:: DATA LISTING ::
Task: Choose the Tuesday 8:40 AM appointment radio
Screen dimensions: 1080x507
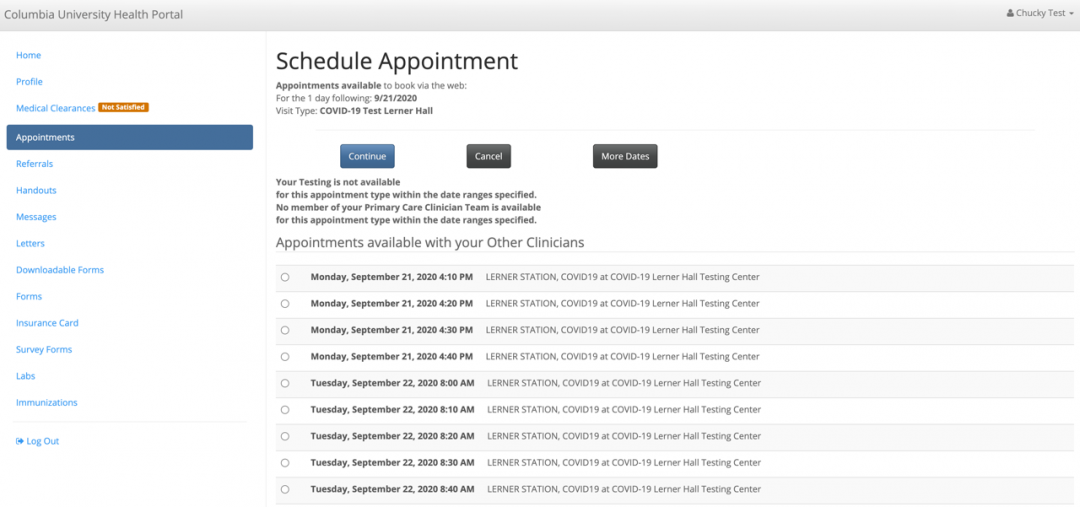Action: (x=285, y=489)
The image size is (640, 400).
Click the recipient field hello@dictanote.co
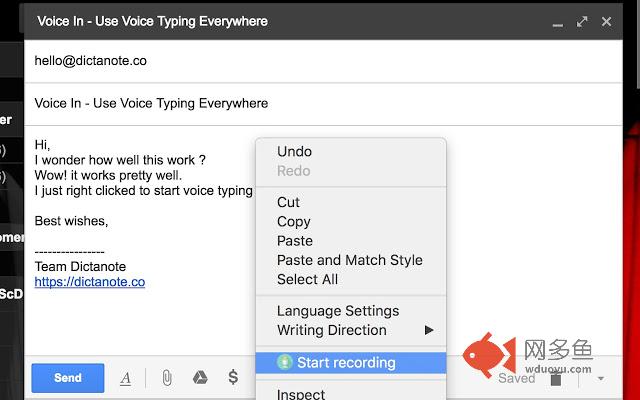91,61
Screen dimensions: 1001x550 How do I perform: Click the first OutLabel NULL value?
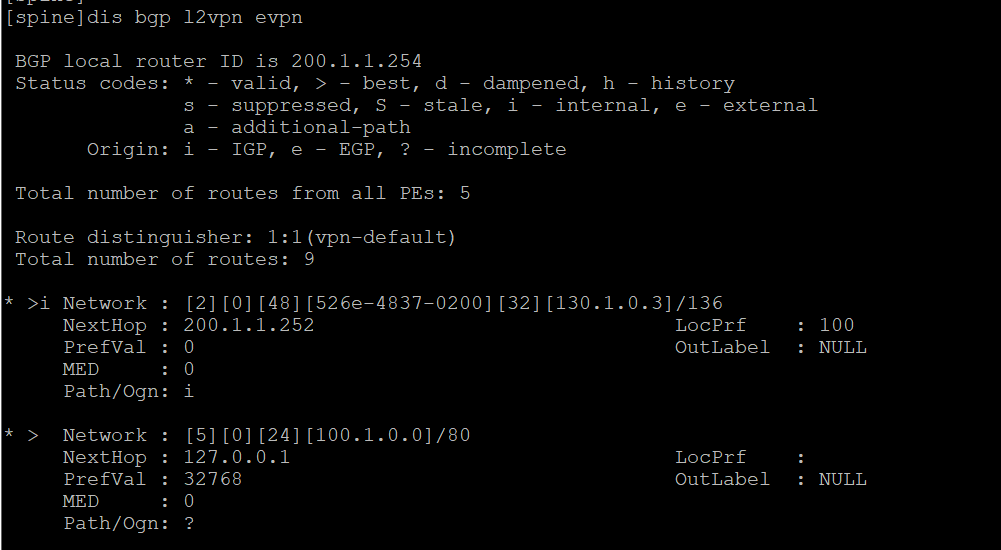point(843,347)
:::
- [WHAT THE TASK ASKS]:
All of the data, minus its pictures, should be repeated exactly.

- [RESULT BELOW]:
Task: Choose the Tuesday 8:40 AM appointment radio
Screen dimensions: 1080x507
Action: (x=285, y=489)
The image size is (640, 400).
Click the recipient field hello@dictanote.co
91,61
Screen dimensions: 1001x550 How do I perform: Click the first OutLabel NULL value?
point(843,347)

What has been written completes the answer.